When you have children, your whole life changes. You are now responsible for the life and well-being of a child. It is your job to love, nurture, and provide for them for the next 18 years and beyond. Though every parent’s wish is to be able to be there for their children from birth to adulthood and beyond, realistically, it’s not always what happens.
Unfortunately, there are circumstances in life that prevent a parent from being able to raise their children to adults. Should something happen to you like an accident with severe disabilities, a life-threatening illness, or death, who will be there to raise and protect your children?
Estate planning is something that parents should be considering during pregnancy or just after their children are born. This is the process of deciding how your assets such as houses, cars, businesses, cash, clothes, jewelry, and other belongings will be transferred in the event of a serious mishap or your untimely death.
Working with an estate planning attorney will help you to select guardians for your minor children, ensure your assets are divided properly among your beneficiaries, and avoid paying too much in taxes and other fees. Here’s a more extensive look at how estate planning works to protect your family:
Create a Will
Believe it or not, most people don’t have a will. A will is a legally binding document designed to carry out your last wishes for your estate and family. Without one, your family could have a hard time securing the assets you’ve left behind for them. When no will is present, the state gets to decide how your assets are divided. Any property or money you’ve left behind for your minor children gets put into a conservatorship where a court-appointed representative becomes responsible for managing the finances for your children.
This isn’t what any parent wants. Knowing that dealing with your loss will already be hard enough on them, essentially you want to make the process of moving on as easy as possible. An estate planning attorney will make sure this happens by helping you to draft a will that keeps the court system out of your final affairs.
Selecting Guardians for Minor Children
Should you pass away when your children are small you’ll want to know that you have someone you can trust taking care of them. If you’re married and survive your spouse, obviously, the kids would be cared for by your spouse. However, should both of you pass away, if you have not appointed a guardian, the court will do it for you. They obviously don’t know the people in your life as well as you do, and, therefore, might select someone you wouldn’t want your children to be raised by.

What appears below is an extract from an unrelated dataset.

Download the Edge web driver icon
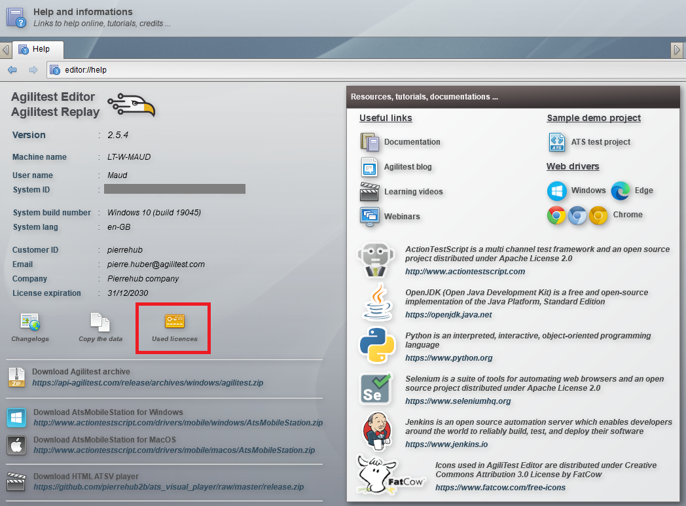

If you have a solid estate plan and will in place, however, you avoid this chaos altogether. By planning these things now, you have the time to choose someone you know would raise the children just as you would.
Set Up Living Trusts
After your passing, allocating your assets to your loved ones can take months or even years without the right protections in place. They could end up spending hundreds if not thousands of dollars in court to fight for what they believe to be rightfully theirs. In some cases, they may even end up with nothing.
A living trust is a legal document that helps families to divide assets quickly and efficiently without the intervention of probate court. Basically, all of your assets are transferred into a trust while you’re living. Upon your death, the assets within the trust are then distributed to the rightful parties with the help of your designated trustee. This is someone you know and trust who will be responsible for locating and providing assets to your surviving relatives.
You’re a new parent now. You’re thinking about the lifetime of memories and times you’ll share as you raise your children to become upstanding adults. The last thing on your mind is something happening to you that renders you incapable of caring for your kids. Yet, the reality is that these kinds of things happen all the time. If you and your spouse have not properly prepared for the worst-case scenario, it can leave a lot of hard work and stress for your surviving loved ones to deal with. Take the time now to protect your kids by talking to an estate planning attorney about getting your final affairs in order now.